Die neue Schweizer Regelung verlangt auch, dass die organerhaltenden Maßnahmen den Spender allenfalls minimalen Risiken und Belastungen aussetzen. Gemeinsam ist den Entwürfen in der Schweiz und in Deutschland allerdings, dass sie keine unabhängige Beratung zur Organspende vorsehen. Frau Reimanns Entwurf sieht in dieser Hinsicht lediglich eine zweckgerichtete Aufklärung über die Voraussetzungen einer Organspende und über deren Bedeutung vor. Im Entwurf des Gesundheitsministeriums wird den Krankenkassen aufgegeben, ihren Versicherten gegenüber „fachlich qualifizierte Ansprechpartner für Fragen zur Organ- und Gewebespende“ zu nennen. Auch das klingt nicht nach umfassender und gar ergebnisoffener Beratung.

Noch deutlicher wird diese Begrenzung auch in diesem Entwurf, wenn es im neuformulierten Paragraphen 2 eher drohend heißt, die Kassen müssten die Bevölkerung auch „über die Rechtsfolgen einer unterlassenen Erklärung im Hinblick auf das Entscheidungsrecht der nächsten Angehörigen“ aufklären. Dabei ist die Rechtsfolge einfach: Die nächsten Angehörigen müssen entsprechend dem mutmaßlichen Willen des Verstorbenen entscheiden. Vergleichbar ist es übrigens auch geregelt, wenn jemand es unterlassen hat, eine Patientenverfügung zu verfassen – der gesetzliche Vertreter muss dann entsprechend dem mutmaßlichen Willen entscheiden.

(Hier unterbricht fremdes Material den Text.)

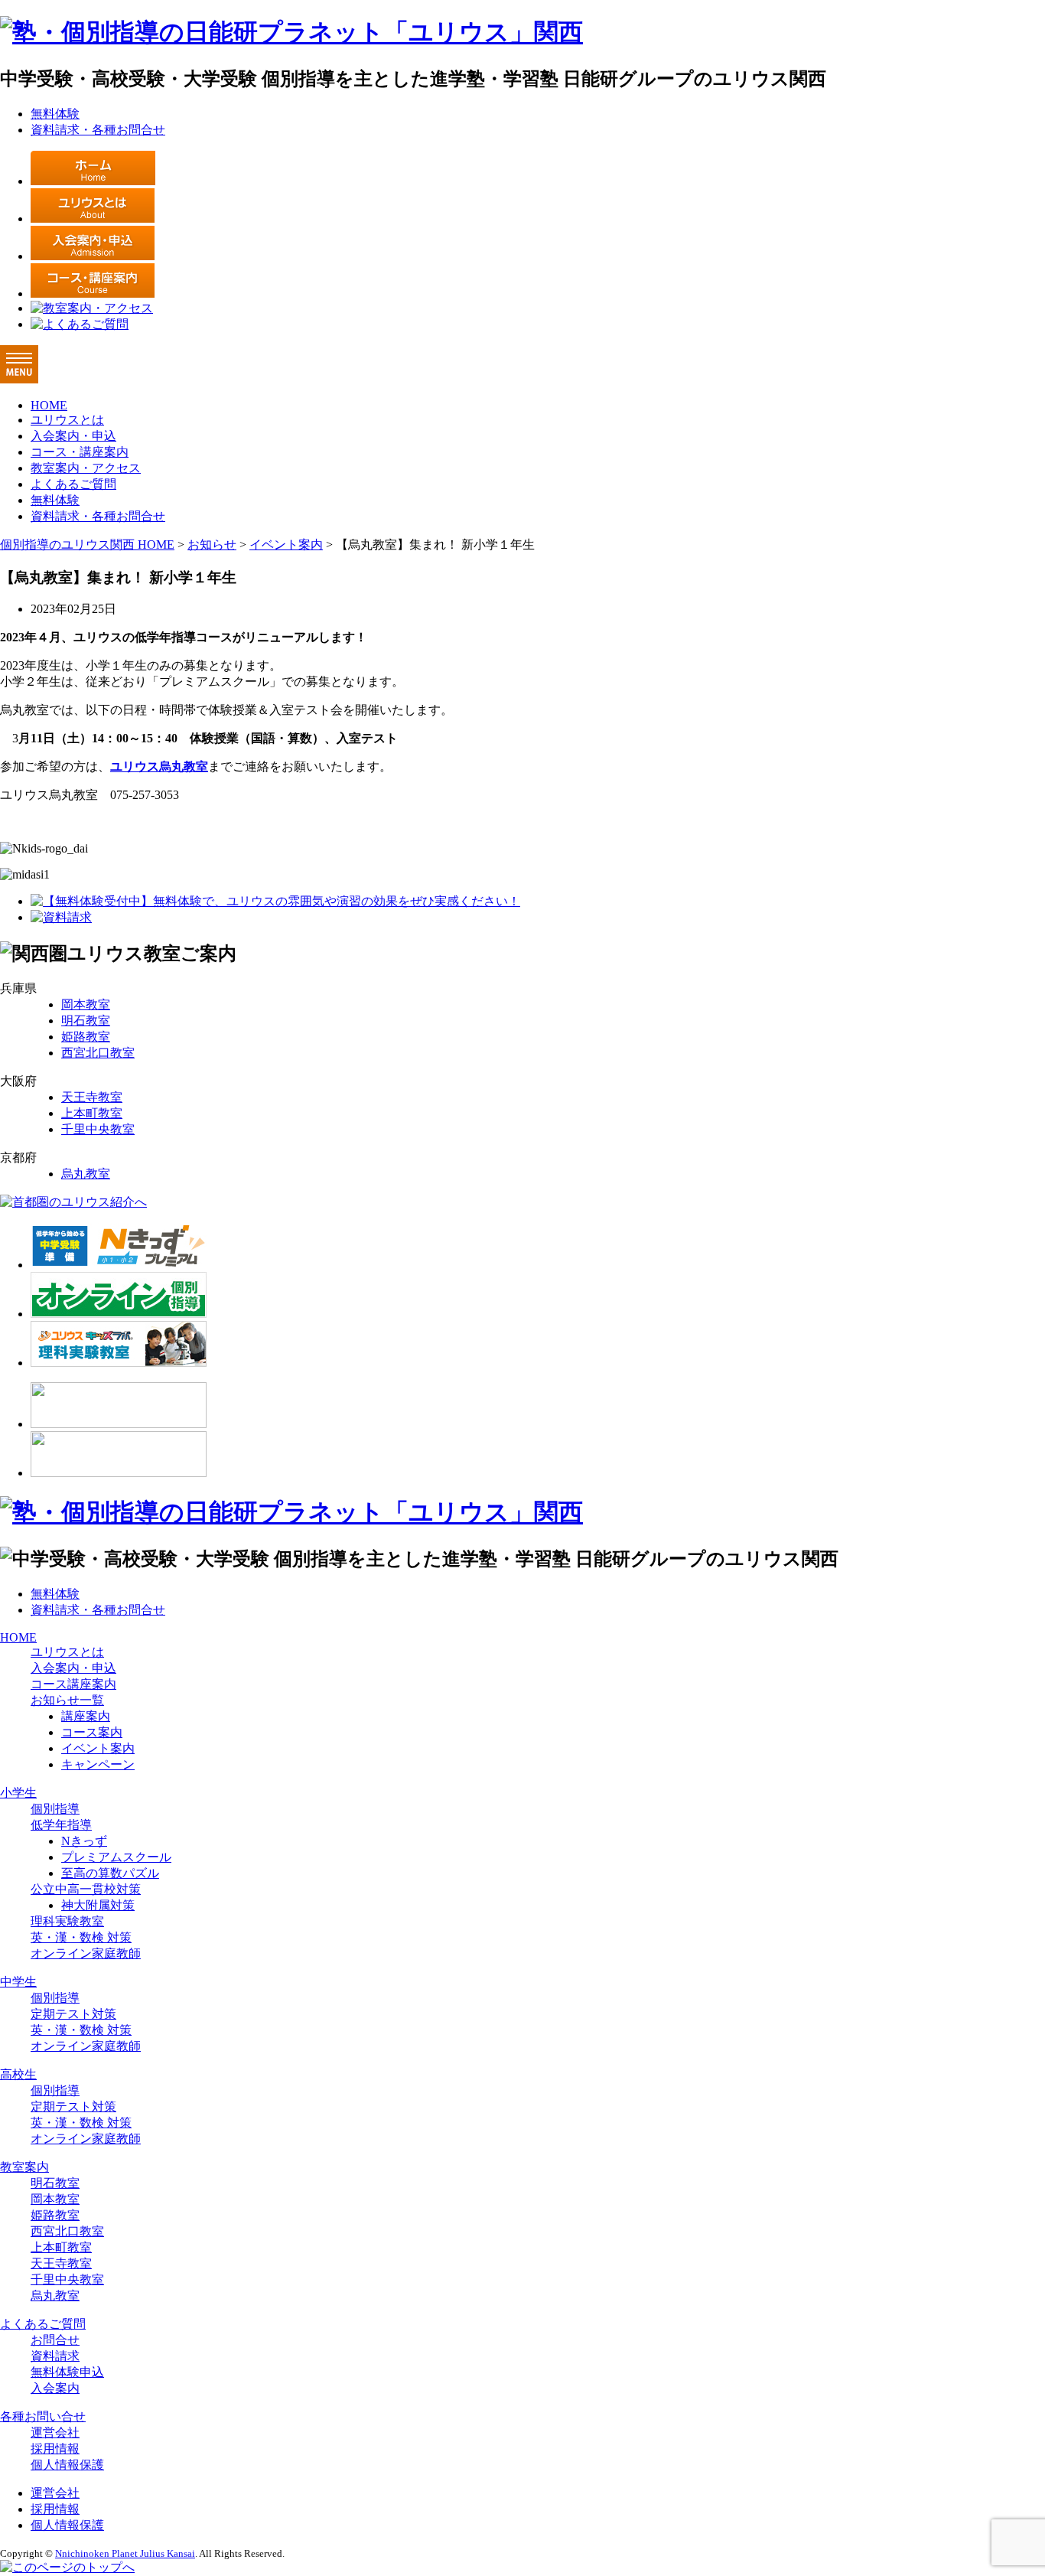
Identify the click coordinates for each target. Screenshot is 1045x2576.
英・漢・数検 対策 (81, 1937)
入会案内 (55, 2388)
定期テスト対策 (73, 2013)
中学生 (18, 1981)
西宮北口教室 (98, 1052)
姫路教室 (85, 1036)
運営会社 (55, 2432)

Einen wesentlichen Unterschied gibt es aber: Niemand darf gezwungen werden, eine Patientenverfügung zu verfassen. Dagegen will der Gesetzgeber von jedem Bürger verlangen, eine Erklärung zur Organentnahme zu verfügen. So wird das Selbstbestimmungsrecht in Gesundheitsangelegenheiten in eine faktische, möglicherweise sogar förmliche Verpflichtung zur Selbstbestimmung überführt. Das, was so bewilligt wird, ist jedenfalls keine freie Spende mehr. Trotzdem möchte sich der Staat wohl auch aus Kostengründen weigern, Ressourcen zur Verfügung zu stellen, die es den Bürgern erleichtern würden, die Entscheidung, zu der sie gedrängt werden, informiert zu treffen. Das erscheint auch verfassungsrechtlich bedenklich.